The story is told entirely from Herzog's point of view, alternating between first-person and third-person. Of the protagonist's pervasive consciousness, Irving Howe wrote, "We are made captive in the world of Herzog ... the consciousness of the character forms the enclosing medium of the novel."

In typical Bellow style, the descriptions of characters' emotions and physical features are rich in wit and energy. Herzog's relationships are the central theme of the novel, not just with women and friends, but also society and himself. Herzog's own thoughts and thought processes are laid bare in the letters he writes.

As the novel progresses, the letters become fewer and fewer. This seems to mirror the healing of the narrator's mind, as his attention turns from his inner struggles, and the intellectual ideas that fascinate him, towards the real world outside and the real options offered by his current situation – not having to be a scholar, the possibility of starting afresh with Ramona, and so on.

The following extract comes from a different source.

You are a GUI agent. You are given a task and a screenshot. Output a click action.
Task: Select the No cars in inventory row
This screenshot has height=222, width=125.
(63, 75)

==Autobiographical elements==
In many ways, the character of Herzog echoes that of a fictionalized Saul Bellow. Both Herzog and Bellow grew up in Canada, the sons of bootleggers who had emigrated from Russia (St. Petersburg). Both are Jewish, lived in Chicago for significant periods of time, and were divorced twice (ultimately, Bellow would marry five times, divorcing four of his wives). Herzog is nearly the same age that Bellow was when he wrote the novel.

The character of Valentine Gersbach is based on Jack Ludwig, a long-time friend of Bellow, who had an affair with Bellow's second wife, Sondra. Similarly, Ramona is based on Rosette C. Lamont, a professor of French, whom Bellow dated after divorcing Sondra.

Both Lamont and Ludwig reviewed Herzog without mentioning the autobiographical elements, with the latter favorably describing it as "a major breakthrough."

Asked about these similarities, Bellow said, "I don't know that that sort of thing is really relevant. I mean, it's a curiosity about reality, which is impure; let's put it that way. Let's both be bigger than that."